Miami coach Al Golden was fired on Sunday, one day after the Hurricanes suffered the worst loss in program history in a 58-0 defeat against Clemson. Golden worked for five years as Miami’s head coach, posting a 32-25 record in that span. Additionally, the Hurricanes were 17-18 under Golden’s watch in ACC play and only had one season of more than seven victories.
Tight end coach Larry Scott will serve as the program’s interim coach for the final five regular season games (and potentially a bowl game).
Who will replace Golden at Miami? Here are 10 names to watch.
10 Coaches to Watch in Miami's Search to Replace Al Golden
Rob Chudzinski, assistant coach, Indianapolis Colts
Chudzinski has ties to Miami but has never worked as a head coach on the collegiate level. The Ohio native played as a tight end with the Hurricanes from 1986-90 and started his coaching career in the program from 1994-95 as a graduate assistant. Chudzinski was later promoted to tight ends coach in 1996 and eventually called the plays for the Hurricanes from 2001-03. From 2004-15, Chudzinski worked in the NFL, including the 2013 season as Cleveland’s head coach.
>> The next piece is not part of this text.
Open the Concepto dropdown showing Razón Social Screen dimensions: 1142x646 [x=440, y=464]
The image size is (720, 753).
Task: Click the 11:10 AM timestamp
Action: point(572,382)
Mario Cristobal, offensive line coach, Alabama
Cristobal is a name many around the Miami program are familiar with, as the Alabama offensive line coach is a former Hurricane player and assistant. Cristobal played at Miami in the early 1990s and later worked as an assistant from 2004-06 in Coral Gables. Additionally, Cristobal was a head coach at FIU from 2007-12, recording a 27-47 record in that span. While the overall record at FIU wasn’t overly impressive, Cristobal inherited a mess and guided the Panthers to back-to-back bowl games in 2010-11.
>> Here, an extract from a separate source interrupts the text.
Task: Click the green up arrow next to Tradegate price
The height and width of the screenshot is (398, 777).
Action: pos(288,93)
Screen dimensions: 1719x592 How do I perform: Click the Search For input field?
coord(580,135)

Butch Davis, former Miami coach
Davis is a popular name among many in the Miami fanbase to replace Golden. However, just how realistic is Davis as a candidate considering his tenure at North Carolina ended with a NCAA scandal? Davis is one of the most qualified candidates on this list, as he worked as an assistant at Miami from 1984-88 and later served as the program’s head coach from 1995-00. Davis went 51-20 with the Hurricanes and 28-23 with North Carolina from 2007-10. He has not coached since his tenure ended in Chapel Hill in 2010.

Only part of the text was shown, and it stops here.